Set down every line from the one with "Given: Switch to the 지하철 tab" to the end of the entries, both ends included, exactly as it reads and without pictures.

[Opening Information provided section]

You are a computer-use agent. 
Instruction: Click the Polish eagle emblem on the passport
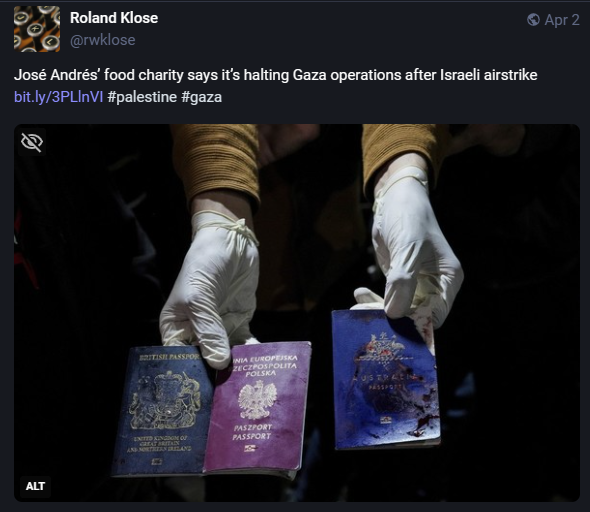coord(257,400)
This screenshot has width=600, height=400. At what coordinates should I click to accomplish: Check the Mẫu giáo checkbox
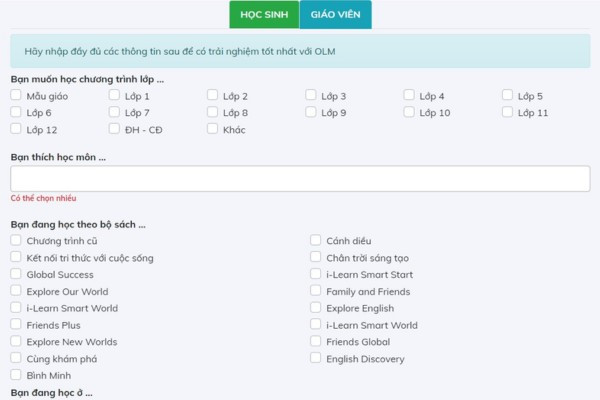(16, 95)
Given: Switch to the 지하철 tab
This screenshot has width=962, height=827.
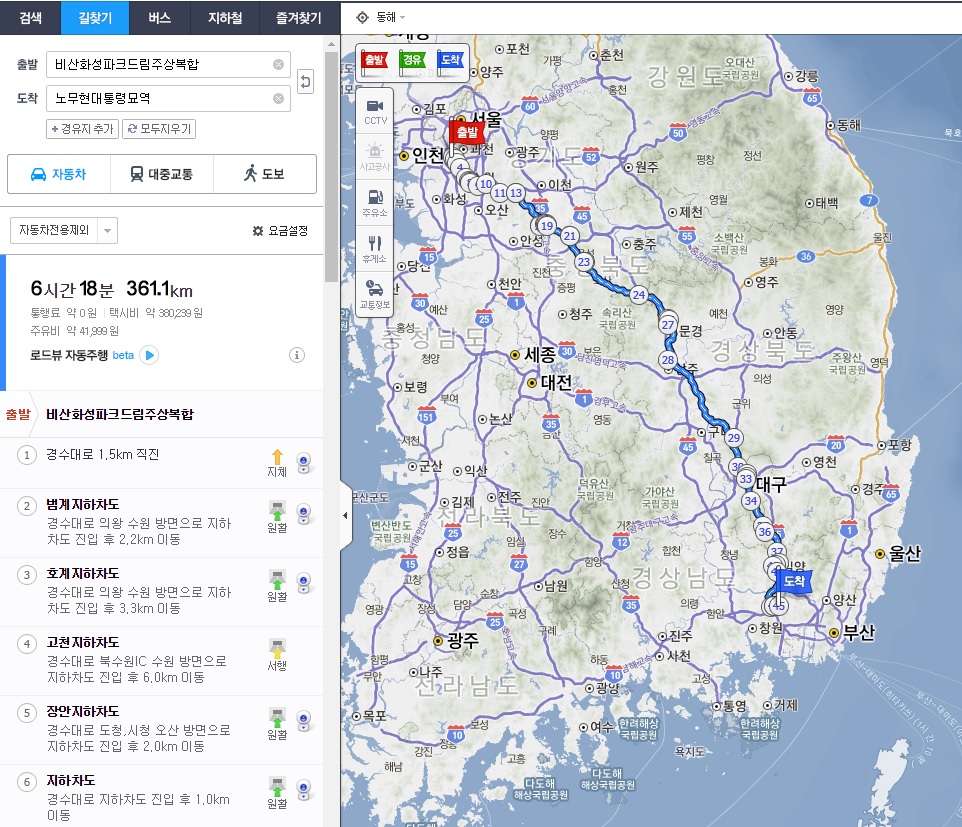Looking at the screenshot, I should [223, 17].
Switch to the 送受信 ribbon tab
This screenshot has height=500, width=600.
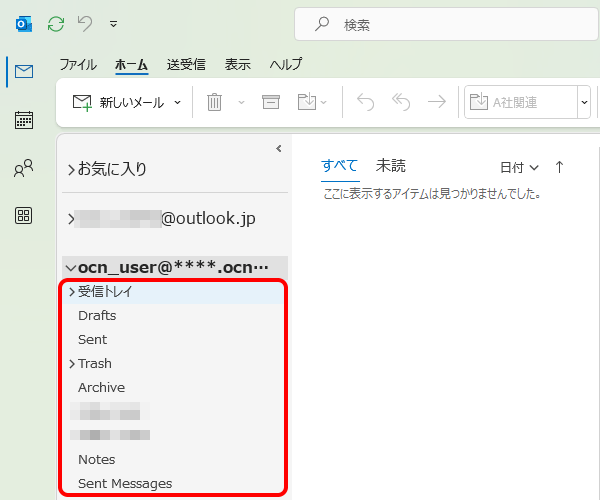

[Closing Information provided section]

- _Result of the task_
Given: Switch to the 지하철 tab
This screenshot has width=962, height=827.
Looking at the screenshot, I should [223, 17].
Switch to the 送受信 ribbon tab
This screenshot has height=500, width=600.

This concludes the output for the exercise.